Логан и Бруки играли против Троя с Эми, и игра шла на равных, хотя не должна была, потому что Бруки, хотя и явно талантливая, была всего лишь ребенком, тогда как Эми – уже подросток, но ей мешал Трой, который совершал глупые ошибки между отдельными блестящими розыгрышами. И против них был Логан, который в четырнадцать лет обладал силой и скоростью взрослого мужчины, корт казался для него маленьким.
Матч продолжался, пока отец Джейкоба не пришел забрать его, так как обед был уже на столе, но потом его отец, уж такой он человек, заинтересовался игрой.
Джой и Стэн принесли складные стулья. Две бабушки прицокали на высоких каблуках, в руках – джин с тоником и сигареты. Стэн дал отцу Джейкоба пиво. Небо порозовело. Четверо детей бились не на жизнь, а на смерть.
Кто выиграл, Джейкоб не мог вспомнить. Он помнил только их страсть и талант. Ему и теперь нравилось наблюдать за сочетанием страсти и таланта в любой сфере деятельности, будь то спорт или музыкальный театр. Взрослые уважительно замолкали во время каждого розыгрыша, а потом аплодировали, будто смотрят турнир Большого шлема. Дети Делэйни подпитывались этими аплодисментами. Они ударяли кулаками по воздуху. Они ревели от радости. Они падали на колени. Казалось, что Джейкоб причастен к чему-то большому и важному.

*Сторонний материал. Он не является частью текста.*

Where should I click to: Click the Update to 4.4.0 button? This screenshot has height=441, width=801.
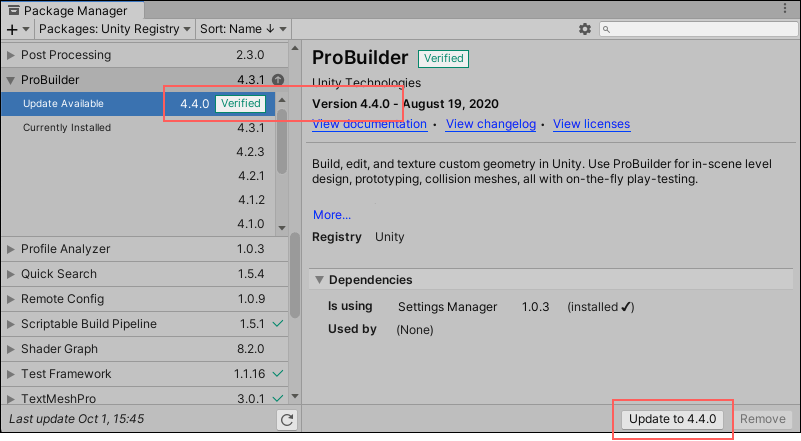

– Замечательная семья! – восхищался отец Джейкоба по пути домой, на другую сторону дороги, к остывшему обеду и довольно сердитой матери. – Ты судил отлично, Джейкоб.
Джейкобу показалось, что человек, получающий такое удовольствие от наблюдения за игрой в теннис чужих детей на заднем дворе соседского дома, вероятно, не отказался бы иметь по крайней мере одного собственного ребенка-спортсмена, вместо двух раскоординированных «академических» детей, которые у него были.
Это говорило кое-что о его отце, раз Джейкобу потребовалось тридцать четыре года, чтобы у него возникла такая мысль.
Стоило ему подумать, что он разобрался, в чем было дело, как на него накинулась печаль, будто он только что услышал жуткую новость. Джейкоб прижал ко рту тыльную сторону ладони, которая до сих пор пахла тушеной бараниной, и маленькая белая бабочка пролетела так близко от него, что он почувствовал трепыхание ее крылышек у себя на щеке.
Мать верила, что каждая пролетавшая близко бабочка – это отец, заглянувший сказать: «Привет!», что было удобно, так как в этом зеленом пригороде бабочек много.
«Привет, пап», – подумал Джейкоб. Он не верил, что бабочка – это его отец, но все же. На всякий случай. Он понаблюдал за тем, как бабочка упорхнула ввысь, пролетев над дверью дома матери. Она задержалась под свесом крыши, рядом с небольшой металлической скобой, на которой обычно висела скрытая камера. Пару недель назад ее сбило оттуда огромной градиной во время грозы.